◆ SET PROBLEM A
Read the text on Syria's civil war below and decide whether each statement agrees with it: (i) Mursi called on Al-Assad to step down. (ii) Iraq and Iran are backing efforts to remove Al-Assad. (iii) Khamenei said the United States led the Syrian uprising. Answer yes or no for each, quoting the words of the text that settle it.

◆ EXCERPTED TEXT
With Egypt stepping into the Syrian quagmire, Shia-Sunni rivalries are increasing as a result of the Syrian civil war, writes Salah Nasrawi

With Syria's civil war degenerating into a sectarian showdown, tensions are building across the Middle East over its fallout, with growing signs that key regional players are increasingly taking sides in the conflict.

Regional rivalries over Syria's protracted war, which is pitching the country's Sunni majority against the minority Alawite-dominated regime of Syrian President Bashar Al-Assad, is complicating the conflict and raising alarms about its potential for Middle East instability.

New signs have emerged that Iraq and Iran are now teaming up to increase their help to the embattled Al-Assad regime, in stark contrast with Egypt, whose newly installed Islamist leadership is joining other Arab Sunni governments in seeking to get rid of the Syrian regime.

Last week, the Iraqi Shia-led government and Iranian leaders renewed pledges to support Al-Assad, who is facing a mostly Sunni uprising backed by Sunni governments in Turkey and the Gulf.

The new development came after Egyptian president Mohamed Mursi announced that Al-Assad had "lost legitimacy" in his fight to crush the 17-month-old revolt and bluntly called on him to go.

Mursi, a senior leader of the Egyptian Muslim Brotherhood, the Muslim Sunni world's most powerful Islamist organisation, stunned his Iranian hosts at a Non-Aligned Movement summit in Tehran last Thursday by likening the uprising in Syria to the struggle of the Palestinians.

That contradicts the line put out by Iran and Iraq, who have resisted efforts to oust Al-Assad and fear that the fall of the Alawite-dominated regime in Syria would embolden the country's Sunnis and upset the region's shaky sectarian geopolitics.

In response, Iran's Supreme Leader Ayatollah Ali Khamenei, whose Shia nation is Al-Assad's main ally, described the anti-Assad uprising as "a proxy war" waged by governments that "provide money and arms to irresponsible groups."

Syria and its allies accuse Saudi Arabia, Qatar and Turkey of giving financial support and arms supplies to the armed insurgent groups on the ground in Syria. The three countries are reportedly running a clandestine base in Turkey that is working to topple Al-Assad.

Khamenei, who appeared to criticise Mursi for being too harsh on Al-Assad, said the Syrian uprising was led by the United States "with the aim of serving the interests of the Zionists against the resistance in the region."

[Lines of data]
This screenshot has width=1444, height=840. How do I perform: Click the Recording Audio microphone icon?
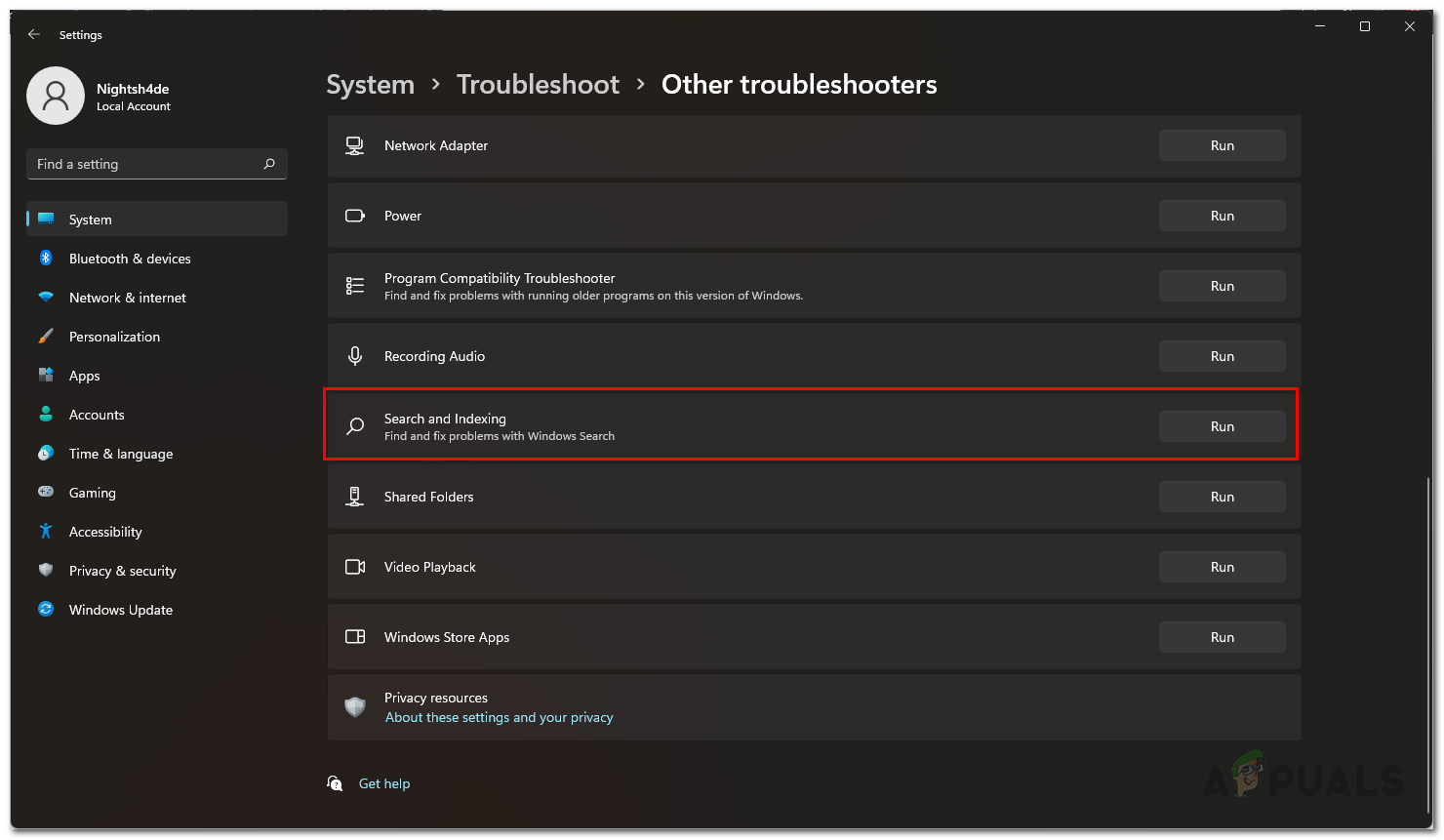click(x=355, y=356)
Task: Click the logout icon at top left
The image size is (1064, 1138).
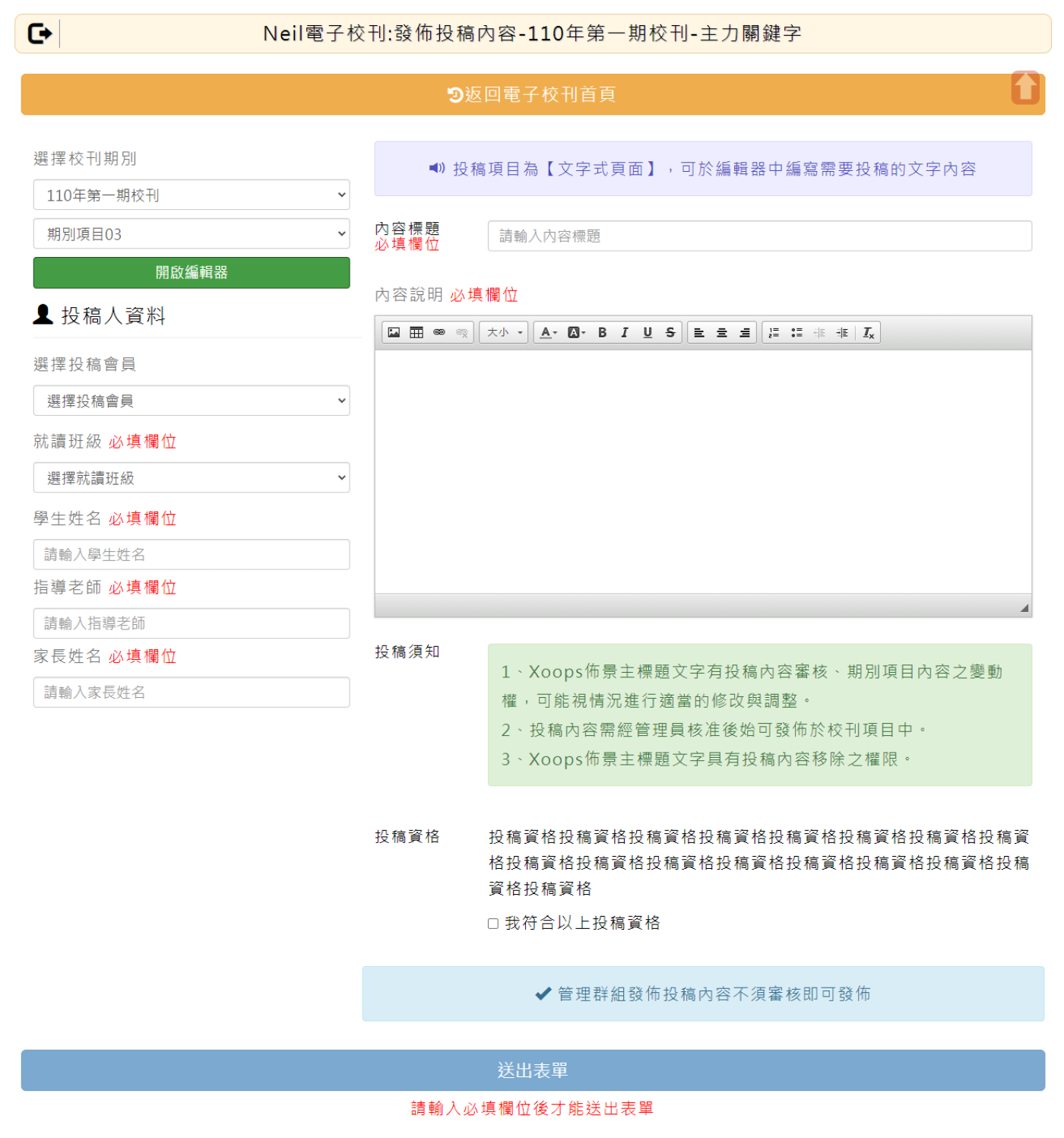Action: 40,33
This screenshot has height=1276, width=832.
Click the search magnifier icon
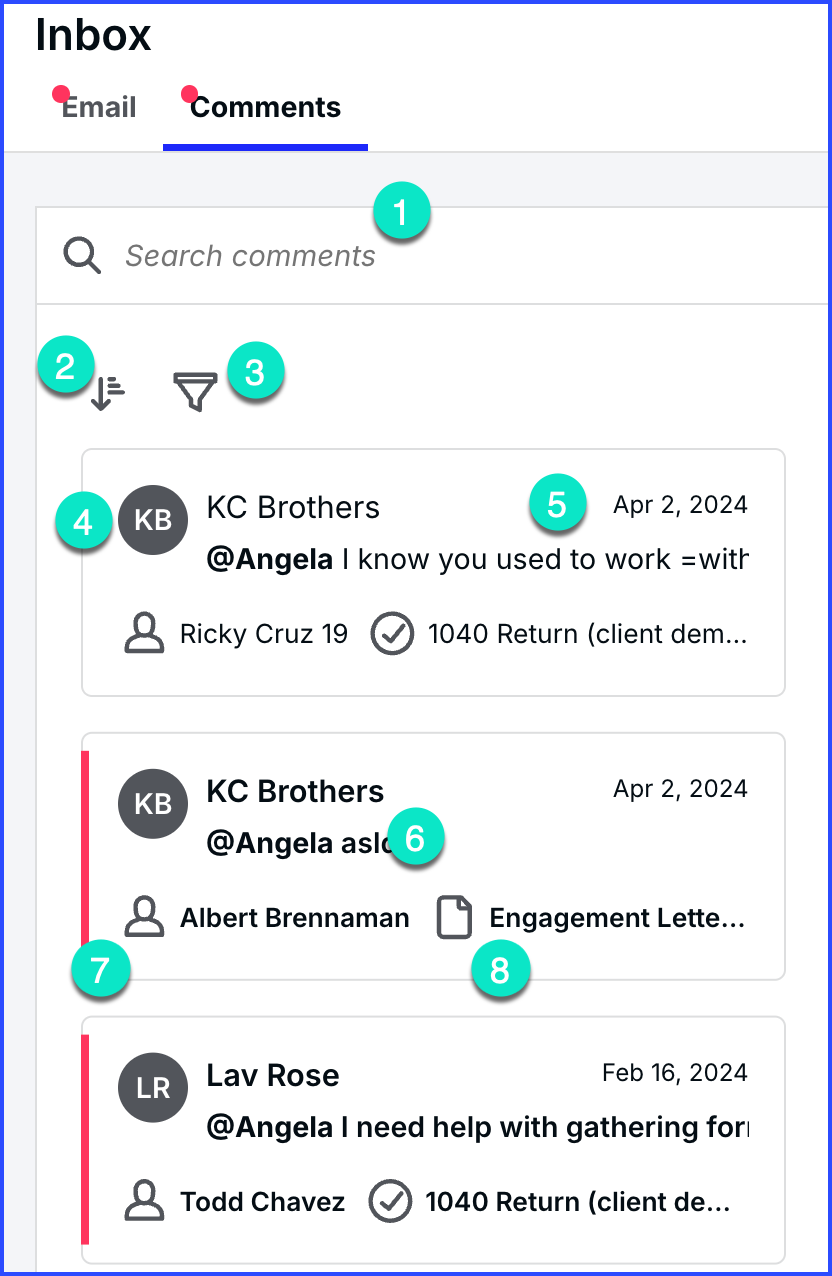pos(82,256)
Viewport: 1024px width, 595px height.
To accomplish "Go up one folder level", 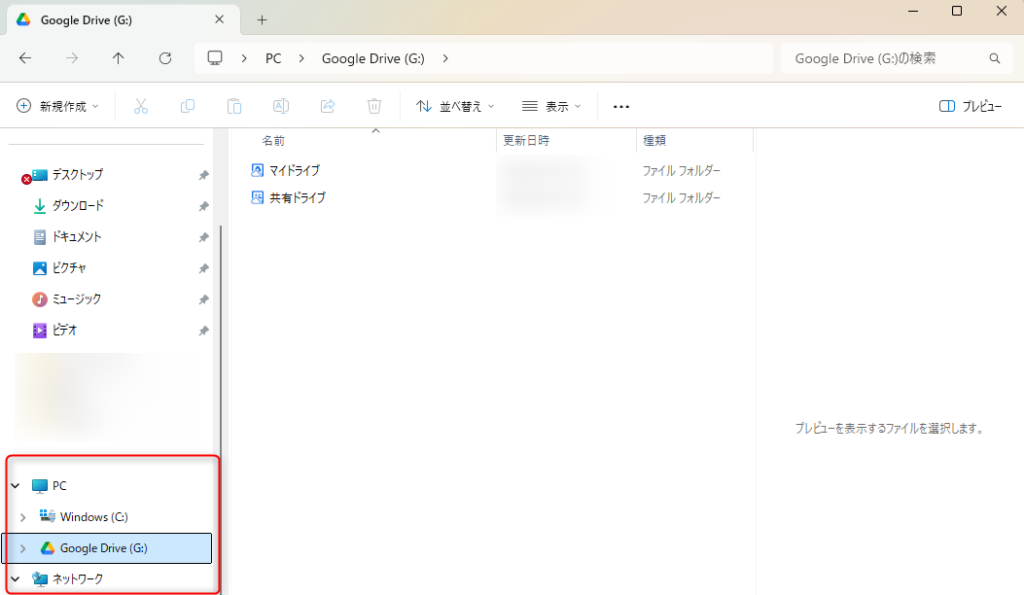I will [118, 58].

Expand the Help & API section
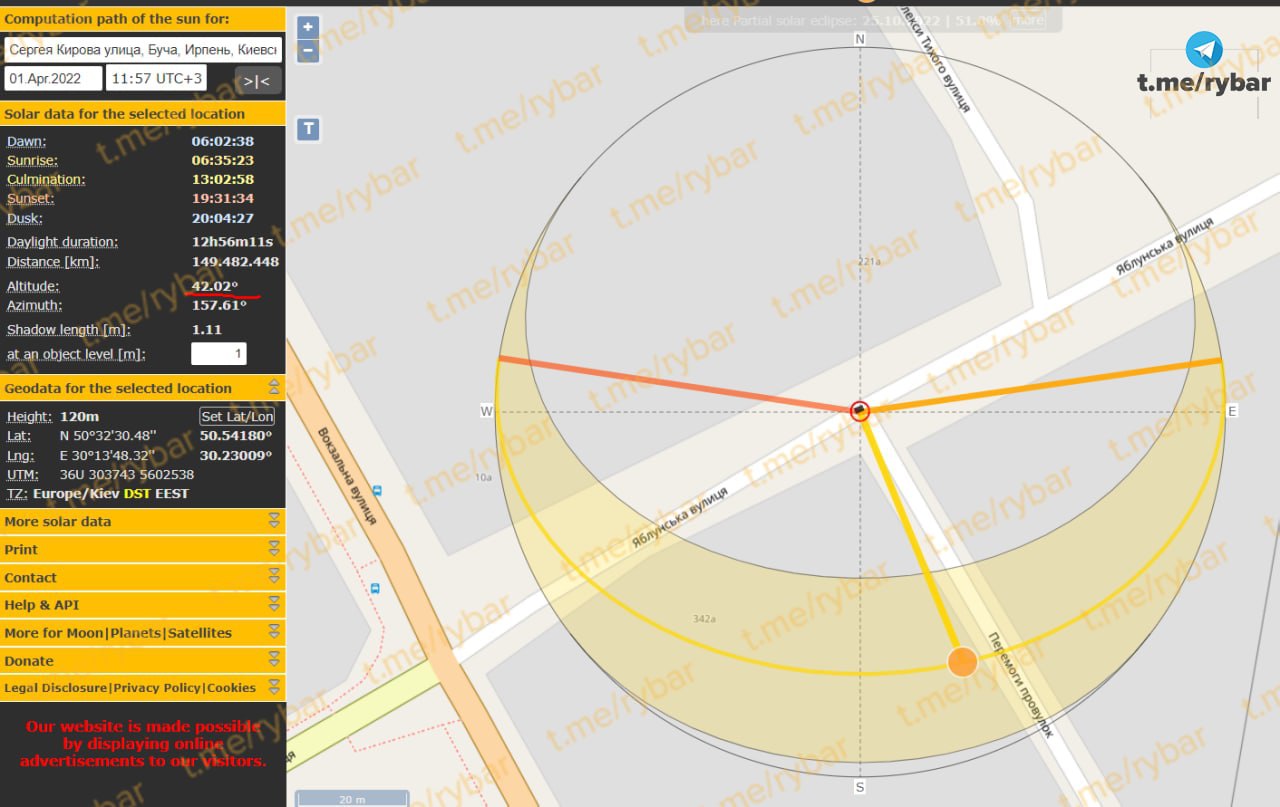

◆ SET PROBLEM B
Collect every line in the listing above that contains the string "icon". Case counts.

◆ FULL RESPONSE A
(i) Yes: "bluntly called on him to go."
(ii) No: "who have resisted efforts to oust Al-Assad"
(iii) Yes: "said the Syrian uprising was led by the United States"

◆ FULL RESPONSE B
This screenshot has width=1444, height=840. How do I perform: Click the Recording Audio microphone icon?
Task: Click the logout icon at top left
Click the search magnifier icon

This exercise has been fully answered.